This story covers installing mosaic tile sheets.
Not long ago, setting mosaic tile meant embedding each small piece in a mortar bed. Later developments, notably sheets of mosaic held together by paper adhered to their face, helped reduce installation time. These early face-mounted sheets, however, were difficult to line up.
Modern mosaics have taken improvements a step further. Each small mosaic tile is bonded to the sheet with plastic dots or on a plastic mesh, paper, or threaded backing.
You'll find mosaics in many colors and in squares, rectangles, random designs, and all forms of geometric figures. Most mosaic tiles are glass or high-fired porcelain, so they're impervious to moisture. Porcelains come with glazed surfaces for walls and with nonslip surfaces for floors.

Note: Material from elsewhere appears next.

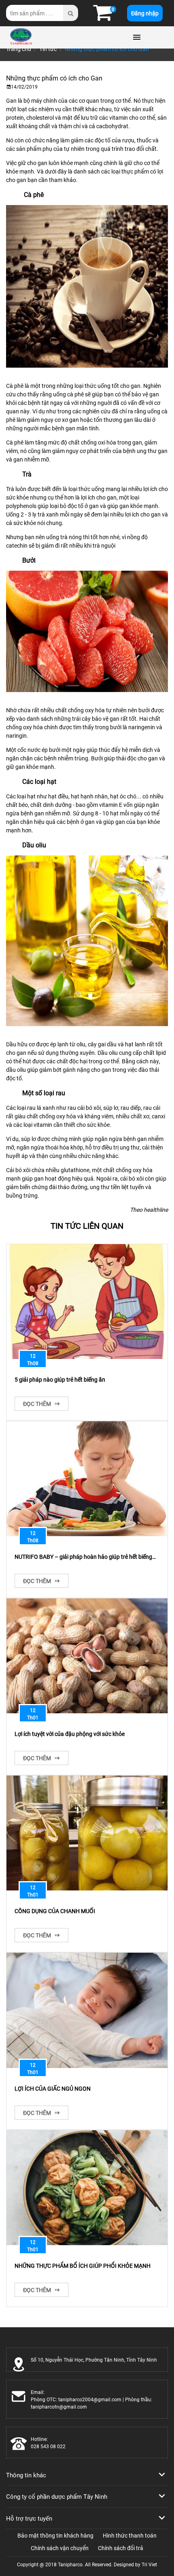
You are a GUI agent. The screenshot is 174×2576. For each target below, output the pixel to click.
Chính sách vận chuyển (60, 2548)
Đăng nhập (145, 13)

If the style you've chosen is available only in dot-mounted sheets, make sure the dots are free of any residual manufacturing oil. This oil interferes with adhesive bonding. Check two or three sheets in each carton, wiping them with a paper towel. If replacing a carton is not an alternative, either change your design or wash the back of each sheet with a mild detergent.
About five to six hours (not including grouting) for an 8x10-foot room
Chalk line, tape measure, carpenter's pencil, power drill, mixing paddle, notched trowel, beater block, rubber mallet, 4-foot metal straightedge
Measuring, setting tile
Remove existing flooring, repair or replace underlayment
Epoxy mortar, mosaic tile sheets
Set the corner of the first sheet just inside the corner of the layout lines. Square the sheet to the lines and embed the tiles firmly into the mortar with a beater block and rubber mallet. Make sure the entire surface of the sheet is level in the mortar -- mosaics show depressions dramatically.
Pull the sheet up and check it for full coverage. If some of the tiles show bare spots, apply more mortar. Lay the sheet face down on a clean surface and skim more mortar on the back. Recomb the mortar bed with a larger notched trowel and reset the sheet with the beater block.
Continue setting the tiles, using a metal straightedge to keep the edges straight. Wipe excess mortar from the surface of the tile with a damp (not wet) sponge. Make sure you remove all of the excess -- dried mortar is difficult to remove. Let the mortar set, then grout and clean the tiles.